▸ **BRIEF**:
Please take the records that follow and repeat exactly the lines starting with the line with "This screenshot has width=1495, height=812." and going on through the line with "1486x812 pixels.".

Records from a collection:
Start of Block

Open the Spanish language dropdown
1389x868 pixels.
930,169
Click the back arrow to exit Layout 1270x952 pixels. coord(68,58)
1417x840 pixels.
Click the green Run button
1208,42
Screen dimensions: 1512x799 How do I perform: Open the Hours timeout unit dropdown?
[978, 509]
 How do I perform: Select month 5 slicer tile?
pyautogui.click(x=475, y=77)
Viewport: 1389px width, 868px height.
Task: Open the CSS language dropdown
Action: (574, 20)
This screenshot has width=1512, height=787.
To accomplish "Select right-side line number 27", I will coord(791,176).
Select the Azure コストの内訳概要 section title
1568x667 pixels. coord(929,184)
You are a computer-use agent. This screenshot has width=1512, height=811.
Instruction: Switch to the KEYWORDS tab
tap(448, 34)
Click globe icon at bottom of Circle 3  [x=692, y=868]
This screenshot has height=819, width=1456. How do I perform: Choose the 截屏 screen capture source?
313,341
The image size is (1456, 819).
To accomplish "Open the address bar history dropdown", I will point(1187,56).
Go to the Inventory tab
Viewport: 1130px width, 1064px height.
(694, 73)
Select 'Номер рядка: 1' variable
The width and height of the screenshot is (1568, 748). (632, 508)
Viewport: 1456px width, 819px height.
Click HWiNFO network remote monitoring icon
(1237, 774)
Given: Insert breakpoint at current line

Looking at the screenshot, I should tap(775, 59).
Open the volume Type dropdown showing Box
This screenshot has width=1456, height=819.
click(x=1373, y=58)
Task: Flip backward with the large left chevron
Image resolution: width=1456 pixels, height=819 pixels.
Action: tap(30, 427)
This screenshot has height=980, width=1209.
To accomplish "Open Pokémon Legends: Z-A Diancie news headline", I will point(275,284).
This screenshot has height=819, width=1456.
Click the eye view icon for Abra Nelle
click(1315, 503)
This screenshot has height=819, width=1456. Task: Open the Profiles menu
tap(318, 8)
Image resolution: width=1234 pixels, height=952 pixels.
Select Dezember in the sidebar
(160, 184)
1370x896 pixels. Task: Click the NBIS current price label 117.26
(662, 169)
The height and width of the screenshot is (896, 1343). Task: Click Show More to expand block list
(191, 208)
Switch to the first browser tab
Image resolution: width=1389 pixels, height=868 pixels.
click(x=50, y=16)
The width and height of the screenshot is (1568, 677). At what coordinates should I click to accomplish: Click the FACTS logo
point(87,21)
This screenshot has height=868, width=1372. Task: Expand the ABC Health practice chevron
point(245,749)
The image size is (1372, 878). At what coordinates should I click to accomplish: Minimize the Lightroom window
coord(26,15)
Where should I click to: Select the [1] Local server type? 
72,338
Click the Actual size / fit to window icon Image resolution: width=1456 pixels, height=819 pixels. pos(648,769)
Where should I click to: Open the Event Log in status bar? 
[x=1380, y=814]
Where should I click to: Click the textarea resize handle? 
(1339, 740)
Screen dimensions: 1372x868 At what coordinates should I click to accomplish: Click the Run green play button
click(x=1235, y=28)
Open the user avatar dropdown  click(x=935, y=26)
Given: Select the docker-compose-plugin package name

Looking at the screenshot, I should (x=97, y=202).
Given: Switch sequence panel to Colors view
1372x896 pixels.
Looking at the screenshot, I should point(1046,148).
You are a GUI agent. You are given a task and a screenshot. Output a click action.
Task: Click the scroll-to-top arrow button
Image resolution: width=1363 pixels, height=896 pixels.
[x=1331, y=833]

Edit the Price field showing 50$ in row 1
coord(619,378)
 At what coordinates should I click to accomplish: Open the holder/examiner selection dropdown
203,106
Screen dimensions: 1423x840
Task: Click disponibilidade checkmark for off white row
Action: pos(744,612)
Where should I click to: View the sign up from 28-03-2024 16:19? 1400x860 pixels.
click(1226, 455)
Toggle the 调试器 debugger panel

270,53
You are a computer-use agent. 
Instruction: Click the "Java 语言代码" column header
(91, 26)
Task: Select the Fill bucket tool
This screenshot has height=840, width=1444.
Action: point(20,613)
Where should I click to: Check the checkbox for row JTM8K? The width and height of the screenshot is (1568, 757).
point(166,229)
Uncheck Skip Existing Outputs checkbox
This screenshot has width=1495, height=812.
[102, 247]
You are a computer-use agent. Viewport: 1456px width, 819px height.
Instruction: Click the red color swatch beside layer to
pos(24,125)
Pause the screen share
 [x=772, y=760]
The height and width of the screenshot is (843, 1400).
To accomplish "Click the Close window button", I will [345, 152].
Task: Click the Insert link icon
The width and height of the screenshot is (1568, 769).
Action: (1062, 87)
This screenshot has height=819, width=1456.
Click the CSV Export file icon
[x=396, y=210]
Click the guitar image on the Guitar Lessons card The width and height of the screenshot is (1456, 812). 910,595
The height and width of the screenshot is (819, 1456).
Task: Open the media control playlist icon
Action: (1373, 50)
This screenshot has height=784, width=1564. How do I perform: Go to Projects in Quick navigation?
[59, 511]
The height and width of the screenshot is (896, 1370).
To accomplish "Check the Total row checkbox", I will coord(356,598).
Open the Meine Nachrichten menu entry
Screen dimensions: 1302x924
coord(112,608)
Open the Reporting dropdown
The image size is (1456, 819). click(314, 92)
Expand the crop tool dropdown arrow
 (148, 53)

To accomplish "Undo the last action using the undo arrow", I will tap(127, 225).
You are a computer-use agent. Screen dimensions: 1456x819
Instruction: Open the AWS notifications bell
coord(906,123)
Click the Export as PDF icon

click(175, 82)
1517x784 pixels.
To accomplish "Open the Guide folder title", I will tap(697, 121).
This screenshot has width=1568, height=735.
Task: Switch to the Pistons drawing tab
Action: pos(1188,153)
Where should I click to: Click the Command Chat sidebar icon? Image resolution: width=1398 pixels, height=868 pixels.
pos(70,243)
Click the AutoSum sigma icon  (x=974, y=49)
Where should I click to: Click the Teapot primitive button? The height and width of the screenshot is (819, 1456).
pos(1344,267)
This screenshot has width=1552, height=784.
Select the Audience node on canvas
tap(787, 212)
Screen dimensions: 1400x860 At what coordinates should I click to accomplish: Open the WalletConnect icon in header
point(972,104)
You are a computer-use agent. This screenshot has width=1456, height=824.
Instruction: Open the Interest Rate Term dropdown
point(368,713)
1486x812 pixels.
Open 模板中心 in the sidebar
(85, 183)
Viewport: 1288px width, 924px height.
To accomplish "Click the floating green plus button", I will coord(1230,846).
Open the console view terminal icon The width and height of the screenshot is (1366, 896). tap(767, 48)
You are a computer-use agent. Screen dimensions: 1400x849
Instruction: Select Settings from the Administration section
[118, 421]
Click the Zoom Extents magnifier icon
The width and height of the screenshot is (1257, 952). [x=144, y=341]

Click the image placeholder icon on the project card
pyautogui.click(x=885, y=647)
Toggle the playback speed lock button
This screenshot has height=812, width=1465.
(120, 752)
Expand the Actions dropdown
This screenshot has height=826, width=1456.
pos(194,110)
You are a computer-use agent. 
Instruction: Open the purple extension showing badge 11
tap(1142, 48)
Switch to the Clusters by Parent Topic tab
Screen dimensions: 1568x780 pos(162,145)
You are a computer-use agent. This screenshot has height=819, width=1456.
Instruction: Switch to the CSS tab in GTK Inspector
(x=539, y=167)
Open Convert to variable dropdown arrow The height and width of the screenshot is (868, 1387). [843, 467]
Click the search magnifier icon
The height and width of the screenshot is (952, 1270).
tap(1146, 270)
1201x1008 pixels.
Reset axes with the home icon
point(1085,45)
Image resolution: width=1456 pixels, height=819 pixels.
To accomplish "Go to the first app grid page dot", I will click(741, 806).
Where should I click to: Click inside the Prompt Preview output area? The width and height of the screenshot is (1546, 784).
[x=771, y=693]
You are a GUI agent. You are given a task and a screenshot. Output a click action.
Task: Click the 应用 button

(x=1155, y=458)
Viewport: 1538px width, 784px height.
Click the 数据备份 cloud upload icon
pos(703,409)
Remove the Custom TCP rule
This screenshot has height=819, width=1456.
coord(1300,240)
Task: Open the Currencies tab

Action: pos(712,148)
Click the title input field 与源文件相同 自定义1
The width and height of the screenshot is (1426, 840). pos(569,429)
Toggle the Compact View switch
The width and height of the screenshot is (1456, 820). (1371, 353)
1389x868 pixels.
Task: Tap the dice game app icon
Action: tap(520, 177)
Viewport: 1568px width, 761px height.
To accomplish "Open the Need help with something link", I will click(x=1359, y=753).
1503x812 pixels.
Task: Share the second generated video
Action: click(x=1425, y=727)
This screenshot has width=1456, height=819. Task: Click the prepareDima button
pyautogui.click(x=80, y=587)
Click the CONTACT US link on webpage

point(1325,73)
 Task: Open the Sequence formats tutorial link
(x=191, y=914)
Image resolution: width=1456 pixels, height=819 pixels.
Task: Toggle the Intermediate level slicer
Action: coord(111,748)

End of Block

▸ **OUTPUT BELOW**:
This screenshot has width=1495, height=812.
[102, 247]
You are a computer-use agent. Viewport: 1456px width, 819px height.
Instruction: Click the red color swatch beside layer to
pos(24,125)
Pause the screen share
 [x=772, y=760]
The height and width of the screenshot is (843, 1400).
To accomplish "Click the Close window button", I will [345, 152].
Task: Click the Insert link icon
The width and height of the screenshot is (1568, 769).
Action: (1062, 87)
This screenshot has height=819, width=1456.
Click the CSV Export file icon
[x=396, y=210]
Click the guitar image on the Guitar Lessons card The width and height of the screenshot is (1456, 812). 910,595
The height and width of the screenshot is (819, 1456).
Task: Open the media control playlist icon
Action: (1373, 50)
This screenshot has height=784, width=1564. How do I perform: Go to Projects in Quick navigation?
[59, 511]
The height and width of the screenshot is (896, 1370).
To accomplish "Check the Total row checkbox", I will coord(356,598).
Open the Meine Nachrichten menu entry
Screen dimensions: 1302x924
coord(112,608)
Open the Reporting dropdown
The image size is (1456, 819). click(314, 92)
Expand the crop tool dropdown arrow
 (148, 53)

To accomplish "Undo the last action using the undo arrow", I will tap(127, 225).
You are a computer-use agent. Screen dimensions: 1456x819
Instruction: Open the AWS notifications bell
coord(906,123)
Click the Export as PDF icon

click(175, 82)
1517x784 pixels.
To accomplish "Open the Guide folder title", I will tap(697, 121).
This screenshot has width=1568, height=735.
Task: Switch to the Pistons drawing tab
Action: pos(1188,153)
Where should I click to: Click the Command Chat sidebar icon? Image resolution: width=1398 pixels, height=868 pixels.
pos(70,243)
Click the AutoSum sigma icon  (x=974, y=49)
Where should I click to: Click the Teapot primitive button? The height and width of the screenshot is (819, 1456).
pos(1344,267)
This screenshot has width=1552, height=784.
Select the Audience node on canvas
tap(787, 212)
Screen dimensions: 1400x860 At what coordinates should I click to accomplish: Open the WalletConnect icon in header
point(972,104)
You are a computer-use agent. This screenshot has width=1456, height=824.
Instruction: Open the Interest Rate Term dropdown
point(368,713)
1486x812 pixels.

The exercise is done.